** Opening Extract block **

But the halls were decorated with blue and sea green streamers, the school’s colors, and posters rooting for the Dolphins, the school’s mascot. Some students wore masks stamped with the school logo and looked to football as a sign that their teenage years were back on track.

At a faculty meeting, the principal and her husband performed a coronavirus-themed parody of the Dolly Parton and Kenny Rogers duet “Islands in the Stream.”

“We’ve been quarantined, that is where we’ve been,” she sang, beaming as she belted into a microphone. “Social distancing, we can’t see our friends. Stay away from me, you’re not family, or we’ll give ’rona to each other, uh-uh. Six feet away from one another, uh-uh.”

A football game in the first week of September was canceled because of possible Covid-19 exposure among some of the players. But no one ended up testing positive and games resumed shortly after.

Days before the hurricane was set to make landfall, athletes and other students, many in their Gulf Shores masks, helped secure the school, covering windows and putting away anything that could become a projectile in the wind.

“It’s a double tragedy that just as things were getting rolling and the school year was going really well in Gulf Shores and Baldwin County, and now they’ve got a major disruption,” said Eric G. Mackey, the state superintendent of schools. “It will take months to clean up from this.”

Mr. Blake, the football coach, spent Thursday trying to check in with his students, but he had only heard from a few. Cellphone reception has been spotty, for one thing, and electricity had been knocked out to most homes and businesses in Baldwin County and across the coast.

So far, the football team has played three games. During an otherwise lonely and awkward year for many young students dealing with the pandemic, football had provided a much-needed bright spot, Mr. Blake said, especially with the prolonged absence of college football, a sacred part of life in Alabama.

“You really don’t realize how much you miss it until you can’t go,” Ryan Carlton, a cornerback on the Gulf Shores football team, said of games and practices. “The sport for me, it’s going to go down as my greatest thing I’ve ever done in high school.”

Yancey Walker’s junior year at Gulf Shores High was abnormal even before the storm.

Like all of her classmates, she was sent home last spring to finish the school year at home. Her mother wanted her to go back to Gulf Shores High in the fall. But Yancey chose to return virtually. She had bought a car recently and now had a job at a local fish market.

It was going well until this week. Yancey could knock out her schoolwork in a few hours each day. She took a second job at a women’s boutique.

On Wednesday morning, in the dark, the little sea foam green house where she lives with her parents shuddered and shook. The family fortified the front door with sandbags. But the water came in from all sides. Yancey was lying on the floor and felt the water first, on her foot. It kept coming in, about 18 inches of it.

On Thursday, Yancey helped her mother, Tammy Moudy, clean up the place. Ms. Moudy said all of the trauma was having an effect on her daughter. “I already see it,” she said. “The stress of dealing with life has been hard as it is already.”

Yancey’s car, a Kia sedan, was ruined in the flood. Her phone, the teenager’s lifeline to the wider world, only seemed to work when she was at her second-story window.

She and her mother said they were unsure how she would continue with her remote learning schedule with no electricity and no internet. The house has started to stink with rot. The Sheetrock would have to be torn down to the studs. There was no air-conditioning, and on Thursday, being inside or outside meant choosing between different kinds of hot.

Yancey said she did not mourn for a normal high school experience. Disaster had become a consistent part of her youth.

“I feel like, after one thing after another, you just kind of keep expecting things to happen,” she said. “And then it happened.”

Richard Fausset reported from Gulf Shores, Rick Rojas from Atlanta, and Giulia McDonnell Nieto del Rio from New York. Patricia Mazzei contributed reporting from Miami, and Will Wright from Jersey City, N.J.

** Closing Extract block **
** Opening Data shown block **

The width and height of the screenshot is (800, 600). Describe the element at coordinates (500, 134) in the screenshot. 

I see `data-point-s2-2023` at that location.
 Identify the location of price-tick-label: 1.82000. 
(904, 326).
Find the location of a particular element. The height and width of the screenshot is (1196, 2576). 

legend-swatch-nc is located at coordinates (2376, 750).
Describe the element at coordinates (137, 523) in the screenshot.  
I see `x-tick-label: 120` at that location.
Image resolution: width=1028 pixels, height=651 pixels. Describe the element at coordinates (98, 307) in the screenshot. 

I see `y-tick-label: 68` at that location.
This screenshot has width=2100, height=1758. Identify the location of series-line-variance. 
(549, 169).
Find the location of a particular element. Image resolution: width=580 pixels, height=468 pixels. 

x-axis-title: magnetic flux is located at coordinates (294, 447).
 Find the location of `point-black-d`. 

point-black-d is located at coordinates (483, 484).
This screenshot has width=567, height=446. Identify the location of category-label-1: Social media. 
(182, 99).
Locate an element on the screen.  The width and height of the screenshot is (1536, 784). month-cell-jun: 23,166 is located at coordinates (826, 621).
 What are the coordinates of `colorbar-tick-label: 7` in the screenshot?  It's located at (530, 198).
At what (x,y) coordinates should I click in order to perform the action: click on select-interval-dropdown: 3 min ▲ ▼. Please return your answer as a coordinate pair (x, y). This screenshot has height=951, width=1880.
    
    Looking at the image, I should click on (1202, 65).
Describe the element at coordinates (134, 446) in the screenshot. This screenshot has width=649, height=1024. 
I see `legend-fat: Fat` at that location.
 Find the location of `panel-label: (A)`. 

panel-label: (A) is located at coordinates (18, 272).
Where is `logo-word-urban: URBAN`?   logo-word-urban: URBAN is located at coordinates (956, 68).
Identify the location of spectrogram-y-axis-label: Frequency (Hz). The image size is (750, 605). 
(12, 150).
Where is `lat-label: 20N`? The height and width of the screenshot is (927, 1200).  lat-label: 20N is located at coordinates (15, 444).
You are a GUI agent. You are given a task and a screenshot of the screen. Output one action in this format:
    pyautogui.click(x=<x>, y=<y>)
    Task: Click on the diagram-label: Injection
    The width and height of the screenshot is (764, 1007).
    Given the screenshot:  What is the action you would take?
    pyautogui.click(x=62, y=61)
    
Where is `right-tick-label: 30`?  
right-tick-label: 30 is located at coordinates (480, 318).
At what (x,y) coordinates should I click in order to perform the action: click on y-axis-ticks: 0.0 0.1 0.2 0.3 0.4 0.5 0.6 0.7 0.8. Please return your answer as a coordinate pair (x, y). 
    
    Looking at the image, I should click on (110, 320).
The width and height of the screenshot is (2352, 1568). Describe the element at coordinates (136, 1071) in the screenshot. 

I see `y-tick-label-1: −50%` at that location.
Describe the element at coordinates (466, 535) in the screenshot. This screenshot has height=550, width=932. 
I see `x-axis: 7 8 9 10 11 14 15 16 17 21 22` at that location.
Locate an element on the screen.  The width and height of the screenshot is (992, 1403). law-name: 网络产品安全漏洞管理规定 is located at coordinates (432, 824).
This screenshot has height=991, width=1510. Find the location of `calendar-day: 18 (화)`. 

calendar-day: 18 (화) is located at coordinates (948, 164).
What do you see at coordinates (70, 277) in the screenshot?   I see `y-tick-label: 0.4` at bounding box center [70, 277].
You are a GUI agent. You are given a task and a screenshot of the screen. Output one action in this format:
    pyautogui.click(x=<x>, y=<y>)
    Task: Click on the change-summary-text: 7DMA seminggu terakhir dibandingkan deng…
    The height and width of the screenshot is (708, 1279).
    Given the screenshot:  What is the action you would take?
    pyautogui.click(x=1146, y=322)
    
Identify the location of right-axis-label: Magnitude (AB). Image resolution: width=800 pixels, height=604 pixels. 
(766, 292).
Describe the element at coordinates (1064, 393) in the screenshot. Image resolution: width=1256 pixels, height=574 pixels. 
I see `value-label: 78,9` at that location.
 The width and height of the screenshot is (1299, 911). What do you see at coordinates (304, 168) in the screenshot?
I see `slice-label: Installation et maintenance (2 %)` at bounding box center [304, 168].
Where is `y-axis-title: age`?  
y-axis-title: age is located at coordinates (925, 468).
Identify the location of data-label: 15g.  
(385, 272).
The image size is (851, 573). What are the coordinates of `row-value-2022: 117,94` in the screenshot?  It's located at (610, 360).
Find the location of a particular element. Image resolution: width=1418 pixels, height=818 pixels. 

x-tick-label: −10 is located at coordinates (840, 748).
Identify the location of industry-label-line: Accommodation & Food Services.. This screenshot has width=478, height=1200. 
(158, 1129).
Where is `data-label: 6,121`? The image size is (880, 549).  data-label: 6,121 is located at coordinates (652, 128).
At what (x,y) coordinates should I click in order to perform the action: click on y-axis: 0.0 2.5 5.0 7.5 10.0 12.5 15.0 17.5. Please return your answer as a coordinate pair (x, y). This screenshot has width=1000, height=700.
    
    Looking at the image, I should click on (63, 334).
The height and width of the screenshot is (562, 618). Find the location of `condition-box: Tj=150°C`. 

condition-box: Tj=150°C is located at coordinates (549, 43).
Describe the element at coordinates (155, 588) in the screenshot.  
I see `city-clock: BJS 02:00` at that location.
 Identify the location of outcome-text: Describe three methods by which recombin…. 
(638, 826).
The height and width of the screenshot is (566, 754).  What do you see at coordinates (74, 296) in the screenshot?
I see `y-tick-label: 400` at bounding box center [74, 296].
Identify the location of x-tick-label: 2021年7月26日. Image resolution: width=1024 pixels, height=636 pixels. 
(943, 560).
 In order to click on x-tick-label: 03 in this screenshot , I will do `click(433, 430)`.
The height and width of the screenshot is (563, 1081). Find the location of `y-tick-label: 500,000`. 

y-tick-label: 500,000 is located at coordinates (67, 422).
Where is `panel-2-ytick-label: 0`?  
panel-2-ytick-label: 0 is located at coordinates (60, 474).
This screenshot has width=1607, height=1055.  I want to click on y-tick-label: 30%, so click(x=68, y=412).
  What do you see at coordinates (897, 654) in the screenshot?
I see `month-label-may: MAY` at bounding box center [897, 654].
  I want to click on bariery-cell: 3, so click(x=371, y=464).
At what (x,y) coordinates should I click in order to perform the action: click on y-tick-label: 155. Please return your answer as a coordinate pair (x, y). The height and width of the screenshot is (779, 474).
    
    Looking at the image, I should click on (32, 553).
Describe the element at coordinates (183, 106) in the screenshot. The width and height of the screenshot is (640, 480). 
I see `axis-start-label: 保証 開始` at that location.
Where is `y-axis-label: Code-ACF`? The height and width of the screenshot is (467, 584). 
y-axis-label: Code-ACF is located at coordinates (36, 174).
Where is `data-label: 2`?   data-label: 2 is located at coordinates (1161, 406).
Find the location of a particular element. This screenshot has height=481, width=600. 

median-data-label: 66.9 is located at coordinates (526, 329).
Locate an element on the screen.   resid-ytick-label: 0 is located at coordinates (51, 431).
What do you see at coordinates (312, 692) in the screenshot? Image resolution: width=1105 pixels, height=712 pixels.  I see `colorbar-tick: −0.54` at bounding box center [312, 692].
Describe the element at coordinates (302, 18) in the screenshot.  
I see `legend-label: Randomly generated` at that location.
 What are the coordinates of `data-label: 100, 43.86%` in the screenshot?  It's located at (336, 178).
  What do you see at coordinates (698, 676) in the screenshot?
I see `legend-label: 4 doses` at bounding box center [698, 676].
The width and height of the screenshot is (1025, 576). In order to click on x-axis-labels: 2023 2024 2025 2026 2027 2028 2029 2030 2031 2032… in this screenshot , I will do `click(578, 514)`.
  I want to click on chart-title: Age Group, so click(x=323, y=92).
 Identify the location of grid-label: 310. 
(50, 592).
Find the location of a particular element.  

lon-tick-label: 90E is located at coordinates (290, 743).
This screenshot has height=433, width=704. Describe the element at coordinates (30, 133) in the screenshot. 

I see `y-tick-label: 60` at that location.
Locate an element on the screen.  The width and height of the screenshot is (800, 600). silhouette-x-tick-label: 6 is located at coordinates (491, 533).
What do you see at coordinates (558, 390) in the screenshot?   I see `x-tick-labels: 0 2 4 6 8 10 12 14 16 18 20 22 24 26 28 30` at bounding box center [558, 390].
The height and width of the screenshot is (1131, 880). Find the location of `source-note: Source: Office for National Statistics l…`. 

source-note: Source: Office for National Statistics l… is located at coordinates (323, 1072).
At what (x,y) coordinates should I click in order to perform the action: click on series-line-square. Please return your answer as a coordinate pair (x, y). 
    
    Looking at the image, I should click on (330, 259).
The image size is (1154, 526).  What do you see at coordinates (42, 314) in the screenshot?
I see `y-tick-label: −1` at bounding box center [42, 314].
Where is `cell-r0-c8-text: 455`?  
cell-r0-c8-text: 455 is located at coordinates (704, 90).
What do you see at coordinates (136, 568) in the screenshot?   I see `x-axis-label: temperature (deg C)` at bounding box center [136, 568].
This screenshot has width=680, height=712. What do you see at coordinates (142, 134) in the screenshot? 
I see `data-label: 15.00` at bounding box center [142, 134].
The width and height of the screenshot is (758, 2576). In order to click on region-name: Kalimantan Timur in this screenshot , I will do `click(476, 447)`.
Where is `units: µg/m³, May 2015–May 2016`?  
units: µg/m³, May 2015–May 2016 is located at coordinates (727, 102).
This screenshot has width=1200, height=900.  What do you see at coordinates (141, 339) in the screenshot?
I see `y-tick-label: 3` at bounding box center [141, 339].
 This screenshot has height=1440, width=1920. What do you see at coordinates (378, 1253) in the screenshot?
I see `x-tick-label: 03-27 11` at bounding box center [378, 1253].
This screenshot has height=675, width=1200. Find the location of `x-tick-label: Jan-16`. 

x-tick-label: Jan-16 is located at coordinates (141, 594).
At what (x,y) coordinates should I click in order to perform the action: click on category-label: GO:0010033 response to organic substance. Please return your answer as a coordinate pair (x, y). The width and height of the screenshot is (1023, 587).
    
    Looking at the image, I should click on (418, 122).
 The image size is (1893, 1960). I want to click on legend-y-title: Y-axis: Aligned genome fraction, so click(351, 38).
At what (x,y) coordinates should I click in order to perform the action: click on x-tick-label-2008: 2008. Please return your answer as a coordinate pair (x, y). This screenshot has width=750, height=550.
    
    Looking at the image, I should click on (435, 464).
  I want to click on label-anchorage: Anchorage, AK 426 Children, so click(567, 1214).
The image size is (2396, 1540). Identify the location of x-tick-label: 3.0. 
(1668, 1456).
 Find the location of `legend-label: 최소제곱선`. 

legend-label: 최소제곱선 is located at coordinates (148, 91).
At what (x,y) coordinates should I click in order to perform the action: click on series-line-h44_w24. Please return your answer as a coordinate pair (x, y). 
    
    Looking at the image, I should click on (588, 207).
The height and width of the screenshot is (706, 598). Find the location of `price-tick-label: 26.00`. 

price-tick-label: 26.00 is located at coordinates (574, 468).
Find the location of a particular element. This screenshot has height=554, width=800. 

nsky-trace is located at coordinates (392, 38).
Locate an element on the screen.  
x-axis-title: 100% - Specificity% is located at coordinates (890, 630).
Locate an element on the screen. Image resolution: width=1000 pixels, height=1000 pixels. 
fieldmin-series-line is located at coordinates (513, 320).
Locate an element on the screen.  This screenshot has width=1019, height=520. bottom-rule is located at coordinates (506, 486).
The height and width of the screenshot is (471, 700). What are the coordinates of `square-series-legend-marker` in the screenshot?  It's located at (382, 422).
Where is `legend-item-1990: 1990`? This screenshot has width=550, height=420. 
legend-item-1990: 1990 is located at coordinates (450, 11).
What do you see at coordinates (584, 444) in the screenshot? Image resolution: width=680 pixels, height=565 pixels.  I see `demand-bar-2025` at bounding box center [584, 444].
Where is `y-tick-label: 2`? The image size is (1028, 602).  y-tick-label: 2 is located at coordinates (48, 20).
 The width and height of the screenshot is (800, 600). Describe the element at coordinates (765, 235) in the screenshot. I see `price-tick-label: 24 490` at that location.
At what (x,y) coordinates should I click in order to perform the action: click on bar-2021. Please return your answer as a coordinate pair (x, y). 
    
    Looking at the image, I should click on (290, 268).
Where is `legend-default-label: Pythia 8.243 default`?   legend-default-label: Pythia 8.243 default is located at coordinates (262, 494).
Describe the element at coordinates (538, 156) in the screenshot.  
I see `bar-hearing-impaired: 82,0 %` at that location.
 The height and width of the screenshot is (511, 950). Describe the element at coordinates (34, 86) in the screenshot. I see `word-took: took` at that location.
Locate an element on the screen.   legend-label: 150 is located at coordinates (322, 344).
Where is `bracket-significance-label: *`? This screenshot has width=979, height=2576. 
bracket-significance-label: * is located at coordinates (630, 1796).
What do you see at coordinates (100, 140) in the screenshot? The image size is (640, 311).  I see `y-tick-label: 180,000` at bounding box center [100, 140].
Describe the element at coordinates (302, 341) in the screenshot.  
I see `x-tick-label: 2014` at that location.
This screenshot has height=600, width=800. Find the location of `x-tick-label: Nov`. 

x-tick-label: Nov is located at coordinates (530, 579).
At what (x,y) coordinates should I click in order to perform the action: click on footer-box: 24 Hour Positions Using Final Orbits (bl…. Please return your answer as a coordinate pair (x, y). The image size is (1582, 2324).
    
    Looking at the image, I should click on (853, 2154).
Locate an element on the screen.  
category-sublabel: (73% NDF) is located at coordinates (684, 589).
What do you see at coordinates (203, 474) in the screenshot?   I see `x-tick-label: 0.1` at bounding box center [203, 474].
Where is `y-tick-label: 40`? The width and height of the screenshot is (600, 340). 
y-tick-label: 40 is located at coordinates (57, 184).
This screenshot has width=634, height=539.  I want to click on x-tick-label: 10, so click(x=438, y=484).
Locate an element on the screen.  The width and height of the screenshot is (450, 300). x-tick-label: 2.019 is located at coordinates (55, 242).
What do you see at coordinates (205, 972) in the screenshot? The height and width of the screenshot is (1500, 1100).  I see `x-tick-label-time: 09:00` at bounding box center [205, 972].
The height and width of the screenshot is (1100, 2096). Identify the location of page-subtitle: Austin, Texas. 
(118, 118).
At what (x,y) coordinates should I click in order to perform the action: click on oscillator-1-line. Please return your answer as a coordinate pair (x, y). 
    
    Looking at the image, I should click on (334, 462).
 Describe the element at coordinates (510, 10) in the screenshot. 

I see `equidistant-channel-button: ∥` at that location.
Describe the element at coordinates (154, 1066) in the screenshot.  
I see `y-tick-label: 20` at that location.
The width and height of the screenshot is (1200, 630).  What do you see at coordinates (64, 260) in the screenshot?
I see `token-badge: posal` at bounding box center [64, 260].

** Closing Data shown block **

Exercise set>
- A) From the article on Gulf Shores High School, reproduce word for word the passage starting with "At a faculty" and going on through "resumed shortly after.".
- B) According to the article on Gulf Shores High School, about how much water came into the house where Yancey Walker lives with her parents?

Written responses>
- A)
At a faculty meeting, the principal and her husband performed a coronavirus-themed parody of the Dolly Parton and Kenny Rogers duet “Islands in the Stream.”

“We’ve been quarantined, that is where we’ve been,” she sang, beaming as she belted into a microphone. “Social distancing, we can’t see our friends. Stay away from me, you’re not family, or we’ll give ’rona to each other, uh-uh. Six feet away from one another, uh-uh.”

A football game in the first week of September was canceled because of possible Covid-19 exposure among some of the players. But no one ended up testing positive and games resumed shortly after.

- B) About 18 inches.